§ About this exercise
Repeat the records exactly. Every line must match.

Start of Exercise data

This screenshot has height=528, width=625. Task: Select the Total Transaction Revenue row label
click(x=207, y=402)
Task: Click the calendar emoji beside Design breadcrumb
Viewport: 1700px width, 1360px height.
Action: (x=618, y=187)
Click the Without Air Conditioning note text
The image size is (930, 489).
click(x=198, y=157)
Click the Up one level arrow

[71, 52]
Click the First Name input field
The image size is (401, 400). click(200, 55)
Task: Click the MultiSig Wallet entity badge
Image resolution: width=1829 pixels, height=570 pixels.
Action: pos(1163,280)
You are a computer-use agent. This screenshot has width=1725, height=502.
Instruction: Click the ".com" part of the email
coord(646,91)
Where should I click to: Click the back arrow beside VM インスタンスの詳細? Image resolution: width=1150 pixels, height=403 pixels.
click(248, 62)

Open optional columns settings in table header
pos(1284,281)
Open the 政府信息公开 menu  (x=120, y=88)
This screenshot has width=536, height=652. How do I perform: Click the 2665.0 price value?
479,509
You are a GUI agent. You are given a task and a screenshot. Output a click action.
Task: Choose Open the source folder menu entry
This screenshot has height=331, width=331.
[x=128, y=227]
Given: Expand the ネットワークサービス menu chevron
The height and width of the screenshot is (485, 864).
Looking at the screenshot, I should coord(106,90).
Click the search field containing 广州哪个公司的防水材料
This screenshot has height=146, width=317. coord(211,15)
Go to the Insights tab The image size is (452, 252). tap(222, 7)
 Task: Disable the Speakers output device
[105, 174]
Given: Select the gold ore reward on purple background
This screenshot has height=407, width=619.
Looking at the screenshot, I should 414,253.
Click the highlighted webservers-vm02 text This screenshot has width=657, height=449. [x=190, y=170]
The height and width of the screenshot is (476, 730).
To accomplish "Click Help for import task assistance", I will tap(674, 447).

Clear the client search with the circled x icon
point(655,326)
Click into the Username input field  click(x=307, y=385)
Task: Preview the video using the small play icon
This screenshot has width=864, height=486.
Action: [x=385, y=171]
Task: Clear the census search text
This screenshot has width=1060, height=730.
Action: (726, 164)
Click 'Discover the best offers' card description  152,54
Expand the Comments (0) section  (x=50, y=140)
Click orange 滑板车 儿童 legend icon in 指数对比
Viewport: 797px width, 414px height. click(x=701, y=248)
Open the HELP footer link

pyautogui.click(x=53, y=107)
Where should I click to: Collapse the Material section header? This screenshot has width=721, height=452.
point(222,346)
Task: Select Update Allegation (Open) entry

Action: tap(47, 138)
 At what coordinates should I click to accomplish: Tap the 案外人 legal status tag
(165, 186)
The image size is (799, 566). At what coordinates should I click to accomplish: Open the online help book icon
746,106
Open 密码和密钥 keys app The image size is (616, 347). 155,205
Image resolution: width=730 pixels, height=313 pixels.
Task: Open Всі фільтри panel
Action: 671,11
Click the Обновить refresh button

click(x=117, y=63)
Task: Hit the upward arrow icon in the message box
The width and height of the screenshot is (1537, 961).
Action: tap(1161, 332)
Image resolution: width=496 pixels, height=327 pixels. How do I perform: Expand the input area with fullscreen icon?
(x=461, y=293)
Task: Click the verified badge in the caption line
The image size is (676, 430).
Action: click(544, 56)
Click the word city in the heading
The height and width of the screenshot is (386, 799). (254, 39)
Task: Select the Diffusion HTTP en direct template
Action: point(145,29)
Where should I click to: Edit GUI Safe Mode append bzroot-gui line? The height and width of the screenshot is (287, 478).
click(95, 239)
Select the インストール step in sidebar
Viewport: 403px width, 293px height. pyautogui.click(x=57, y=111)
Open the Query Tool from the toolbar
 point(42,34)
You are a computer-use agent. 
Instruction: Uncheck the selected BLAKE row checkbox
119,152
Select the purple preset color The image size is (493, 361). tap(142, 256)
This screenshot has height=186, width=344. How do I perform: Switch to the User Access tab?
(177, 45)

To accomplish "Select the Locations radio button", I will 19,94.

End of Exercise data

§ Expected answer
This screenshot has height=528, width=625. Task: Select the Total Transaction Revenue row label
click(x=207, y=402)
Task: Click the calendar emoji beside Design breadcrumb
Viewport: 1700px width, 1360px height.
Action: (x=618, y=187)
Click the Without Air Conditioning note text
The image size is (930, 489).
click(x=198, y=157)
Click the Up one level arrow

[71, 52]
Click the First Name input field
The image size is (401, 400). click(200, 55)
Task: Click the MultiSig Wallet entity badge
Image resolution: width=1829 pixels, height=570 pixels.
Action: pos(1163,280)
You are a computer-use agent. This screenshot has width=1725, height=502.
Instruction: Click the ".com" part of the email
coord(646,91)
Where should I click to: Click the back arrow beside VM インスタンスの詳細? Image resolution: width=1150 pixels, height=403 pixels.
click(248, 62)

Open optional columns settings in table header
pos(1284,281)
Open the 政府信息公开 menu  (x=120, y=88)
This screenshot has width=536, height=652. How do I perform: Click the 2665.0 price value?
479,509
You are a GUI agent. You are given a task and a screenshot. Output a click action.
Task: Choose Open the source folder menu entry
This screenshot has height=331, width=331.
[x=128, y=227]
Given: Expand the ネットワークサービス menu chevron
The height and width of the screenshot is (485, 864).
Looking at the screenshot, I should coord(106,90).
Click the search field containing 广州哪个公司的防水材料
This screenshot has height=146, width=317. coord(211,15)
Go to the Insights tab The image size is (452, 252). tap(222, 7)
 Task: Disable the Speakers output device
[105, 174]
Given: Select the gold ore reward on purple background
This screenshot has height=407, width=619.
Looking at the screenshot, I should 414,253.
Click the highlighted webservers-vm02 text This screenshot has width=657, height=449. [x=190, y=170]
The height and width of the screenshot is (476, 730).
To accomplish "Click Help for import task assistance", I will tap(674, 447).

Clear the client search with the circled x icon
point(655,326)
Click into the Username input field  click(x=307, y=385)
Task: Preview the video using the small play icon
This screenshot has width=864, height=486.
Action: [x=385, y=171]
Task: Clear the census search text
This screenshot has width=1060, height=730.
Action: (726, 164)
Click 'Discover the best offers' card description  152,54
Expand the Comments (0) section  (x=50, y=140)
Click orange 滑板车 儿童 legend icon in 指数对比
Viewport: 797px width, 414px height. click(x=701, y=248)
Open the HELP footer link

pyautogui.click(x=53, y=107)
Where should I click to: Collapse the Material section header? This screenshot has width=721, height=452.
point(222,346)
Task: Select Update Allegation (Open) entry

Action: tap(47, 138)
 At what coordinates should I click to accomplish: Tap the 案外人 legal status tag
(165, 186)
The image size is (799, 566). At what coordinates should I click to accomplish: Open the online help book icon
746,106
Open 密码和密钥 keys app The image size is (616, 347). 155,205
Image resolution: width=730 pixels, height=313 pixels.
Task: Open Всі фільтри panel
Action: 671,11
Click the Обновить refresh button

click(x=117, y=63)
Task: Hit the upward arrow icon in the message box
The width and height of the screenshot is (1537, 961).
Action: tap(1161, 332)
Image resolution: width=496 pixels, height=327 pixels. How do I perform: Expand the input area with fullscreen icon?
(x=461, y=293)
Task: Click the verified badge in the caption line
The image size is (676, 430).
Action: click(544, 56)
Click the word city in the heading
The height and width of the screenshot is (386, 799). (254, 39)
Task: Select the Diffusion HTTP en direct template
Action: point(145,29)
Where should I click to: Edit GUI Safe Mode append bzroot-gui line? The height and width of the screenshot is (287, 478).
click(95, 239)
Select the インストール step in sidebar
Viewport: 403px width, 293px height. pyautogui.click(x=57, y=111)
Open the Query Tool from the toolbar
 point(42,34)
You are a computer-use agent. 
Instruction: Uncheck the selected BLAKE row checkbox
119,152
Select the purple preset color The image size is (493, 361). tap(142, 256)
This screenshot has height=186, width=344. How do I perform: Switch to the User Access tab?
(177, 45)

To accomplish "Select the Locations radio button", I will 19,94.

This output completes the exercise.